YouTube has been getting constant alerts from activists about channels, such as ESAT, that consistently call on harm on this minority ethnic group. Reporting and re-reporting of these channels seems to keep on falling on deaf ears.

On June, 2021, eager advocates noticed what seemed to be a reference to Ethiopia form Twitter’s CEO, Jack. #eth he posted. That was it. Eight months into a war that claimed so many lives, all he could alter was a three-letter hashtag that actually had nothing to do with the alarming political situation of the country. Before then and since then, Twitter has done very little to de-platform hate speeches that were being fired on million of innocent civilians.

Who remembers the children’s book, “There’s No Such Thing as a Dragon”? Billy tried to inform his mother about a tiny dragon in his bedroom. His mom kept on telling him, “There’s no such thing as a dragon!” Which only made the dragon get bigger and bigger. He grew, and grew, and grew, until he was bigger than Billy’s house” — and ended up uprooting their entire house. Billy and his family eventually managed to get the dragon back to its tiny cute state. All that was needed was for the mother to acknowledge its existence. Once it was acknowledge and patted, all was well in Billy’s home again.
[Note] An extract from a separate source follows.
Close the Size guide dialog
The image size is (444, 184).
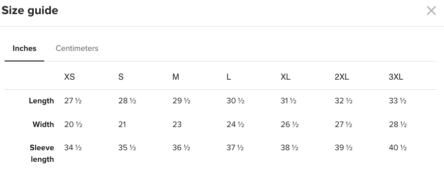pyautogui.click(x=431, y=11)
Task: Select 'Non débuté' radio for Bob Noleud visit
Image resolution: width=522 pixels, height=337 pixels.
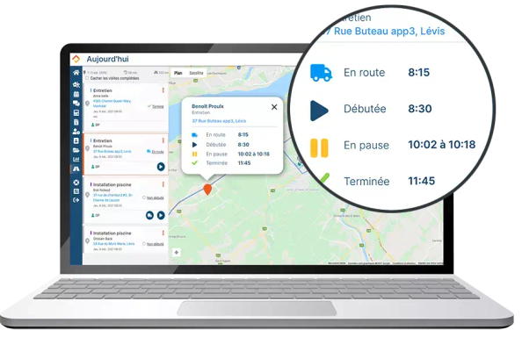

I wish the world of politics and imprudent social media algorithms worked like children's books. I wish the moment we realize a mistake, we could do a few arm flexing to make all of our troubles go away. But I don’t need to be the one to tell you that is not how it works. Social media has been the dragon that has been spitting fire since the war on Tigray began. At the beginning, it was so small and subtile. As days progressed the algorithms started picking on which side each of us belonged. Each post fine-tuned what and who we interacted with. Contents that engaged and enraged us most were placed on top of our feeds — widening our divide even more. The cute little dragon has now grown and the fire it spits is menacing to engulf millions of Tigrayans who are scattered around the country [Ethiopia] — Such is the culmination of irresponsible and artificially engineered social dynamics. Such is the fate of a struggling developing country in the age of social networking.